Work item = What you write must be the listing below in full, word for word, minus its pictures.
******
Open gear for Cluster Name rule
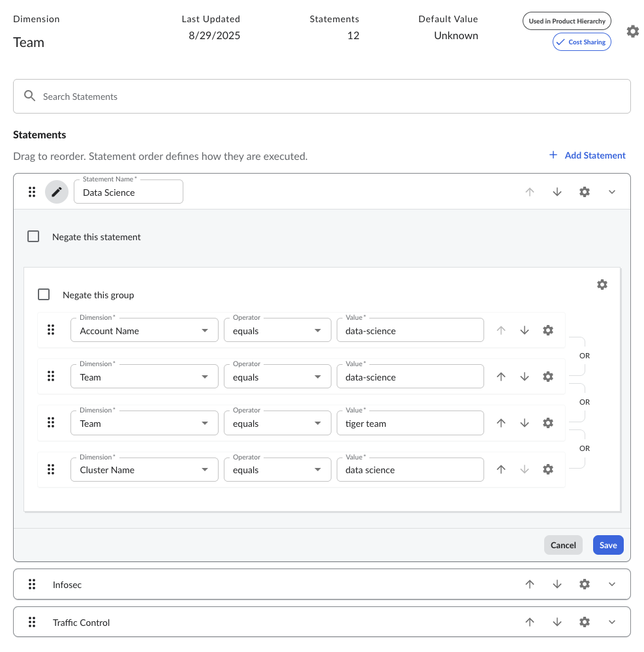The width and height of the screenshot is (644, 652). [x=548, y=469]
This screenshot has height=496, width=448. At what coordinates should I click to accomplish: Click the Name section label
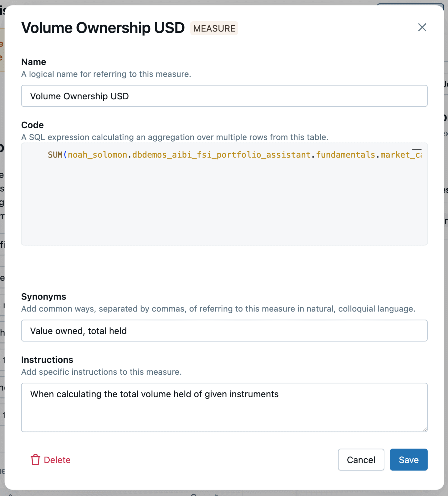(34, 62)
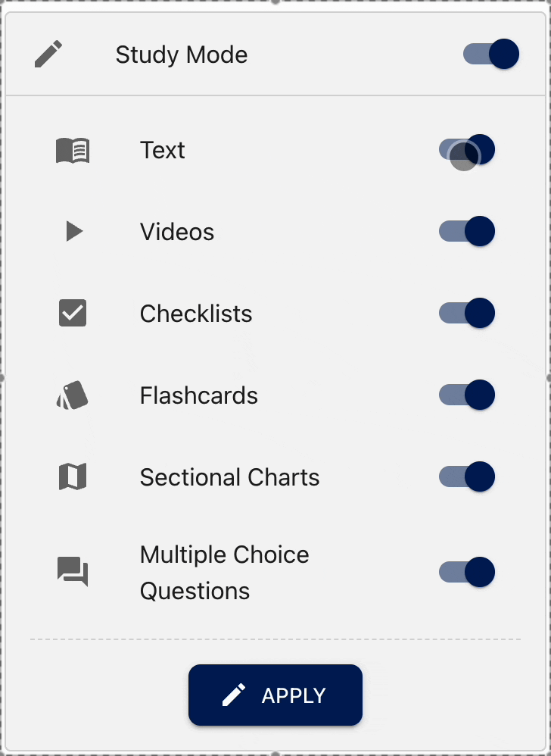Switch off the Videos toggle
Image resolution: width=551 pixels, height=756 pixels.
tap(467, 231)
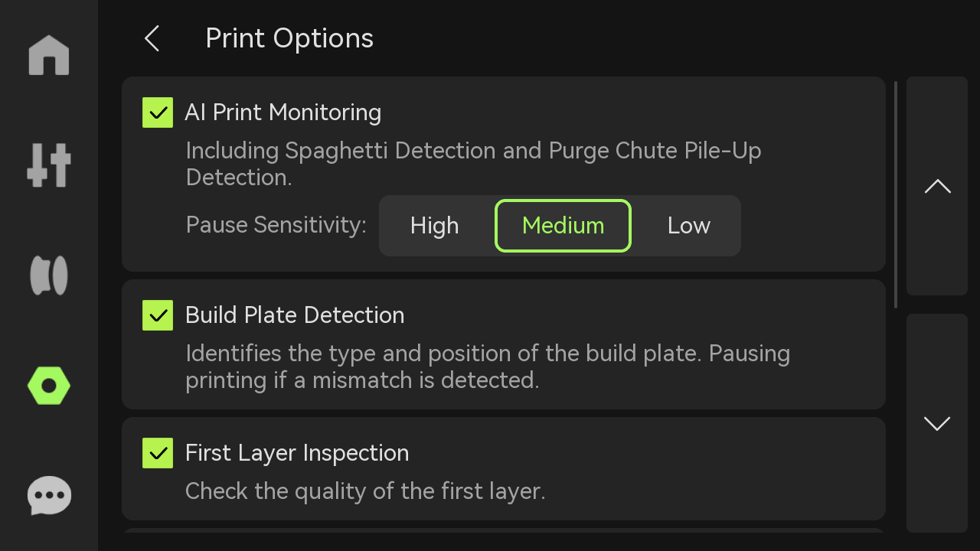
******
Result below =
Open gear for Cluster Name rule
The width and height of the screenshot is (644, 652). [x=548, y=469]
This screenshot has height=496, width=448. At what coordinates should I click to accomplish: Click the Name section label
(34, 62)
Switch off the Videos toggle
Image resolution: width=551 pixels, height=756 pixels.
tap(467, 231)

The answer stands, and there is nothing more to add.